**What you have to do**.
Copy out each line of the listing below in which the string "computer" occurs.

☆ ☆ ☆ ☆ ☆

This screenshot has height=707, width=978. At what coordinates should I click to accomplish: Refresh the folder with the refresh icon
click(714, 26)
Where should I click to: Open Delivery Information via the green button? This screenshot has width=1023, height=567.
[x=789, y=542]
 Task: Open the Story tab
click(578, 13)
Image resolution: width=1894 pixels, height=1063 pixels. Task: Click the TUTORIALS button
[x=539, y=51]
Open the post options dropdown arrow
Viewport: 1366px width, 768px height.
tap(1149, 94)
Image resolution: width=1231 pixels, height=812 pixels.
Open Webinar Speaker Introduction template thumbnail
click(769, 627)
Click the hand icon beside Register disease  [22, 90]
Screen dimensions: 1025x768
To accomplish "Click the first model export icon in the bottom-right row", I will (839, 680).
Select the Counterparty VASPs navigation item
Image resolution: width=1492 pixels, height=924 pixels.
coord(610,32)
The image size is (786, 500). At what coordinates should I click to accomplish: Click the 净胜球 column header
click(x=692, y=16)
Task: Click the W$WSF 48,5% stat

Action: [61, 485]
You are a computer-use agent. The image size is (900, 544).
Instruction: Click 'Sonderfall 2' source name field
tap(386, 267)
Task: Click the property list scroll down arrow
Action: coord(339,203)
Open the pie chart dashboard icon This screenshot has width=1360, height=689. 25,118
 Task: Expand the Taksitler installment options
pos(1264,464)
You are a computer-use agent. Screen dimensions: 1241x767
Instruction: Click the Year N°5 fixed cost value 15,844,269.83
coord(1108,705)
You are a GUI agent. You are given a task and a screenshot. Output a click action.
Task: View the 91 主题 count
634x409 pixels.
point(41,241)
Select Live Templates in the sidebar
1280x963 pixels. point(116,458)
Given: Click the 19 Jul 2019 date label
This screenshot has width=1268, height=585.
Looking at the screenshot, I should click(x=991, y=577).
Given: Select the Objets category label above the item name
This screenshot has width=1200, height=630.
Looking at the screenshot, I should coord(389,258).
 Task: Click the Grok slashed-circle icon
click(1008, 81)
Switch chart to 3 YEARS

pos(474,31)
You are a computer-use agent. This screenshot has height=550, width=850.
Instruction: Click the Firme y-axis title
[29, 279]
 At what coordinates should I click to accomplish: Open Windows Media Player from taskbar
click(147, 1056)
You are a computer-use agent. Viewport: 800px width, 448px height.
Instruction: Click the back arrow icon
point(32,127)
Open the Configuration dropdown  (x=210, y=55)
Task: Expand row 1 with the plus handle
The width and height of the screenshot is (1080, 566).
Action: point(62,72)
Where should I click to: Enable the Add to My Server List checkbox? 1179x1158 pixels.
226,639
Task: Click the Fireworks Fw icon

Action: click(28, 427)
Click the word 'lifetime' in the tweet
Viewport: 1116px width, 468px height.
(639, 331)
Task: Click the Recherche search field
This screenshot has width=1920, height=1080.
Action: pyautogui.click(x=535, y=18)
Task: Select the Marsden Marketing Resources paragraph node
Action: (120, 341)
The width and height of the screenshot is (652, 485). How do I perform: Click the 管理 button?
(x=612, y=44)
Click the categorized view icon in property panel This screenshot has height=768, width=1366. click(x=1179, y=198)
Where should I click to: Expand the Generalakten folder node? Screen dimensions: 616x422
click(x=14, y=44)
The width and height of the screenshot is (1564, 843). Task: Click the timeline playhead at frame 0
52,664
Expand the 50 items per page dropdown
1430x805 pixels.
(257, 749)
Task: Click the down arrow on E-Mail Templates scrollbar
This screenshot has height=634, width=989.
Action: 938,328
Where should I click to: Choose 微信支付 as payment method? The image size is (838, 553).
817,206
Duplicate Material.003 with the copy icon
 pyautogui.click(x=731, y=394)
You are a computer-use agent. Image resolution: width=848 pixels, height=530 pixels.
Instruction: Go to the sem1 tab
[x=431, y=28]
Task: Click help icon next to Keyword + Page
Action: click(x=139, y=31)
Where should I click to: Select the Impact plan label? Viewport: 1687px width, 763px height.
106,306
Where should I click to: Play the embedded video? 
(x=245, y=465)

☆ ☆ ☆ ☆ ☆

**Solution below**.
You are a computer-use agent. The image size is (900, 544).
You are a computer-use agent. Screen dimensions: 1241x767
You are a computer-use agent. This screenshot has height=550, width=850.
You are a computer-use agent. Viewport: 800px width, 448px height.
You are a computer-use agent. Image resolution: width=848 pixels, height=530 pixels.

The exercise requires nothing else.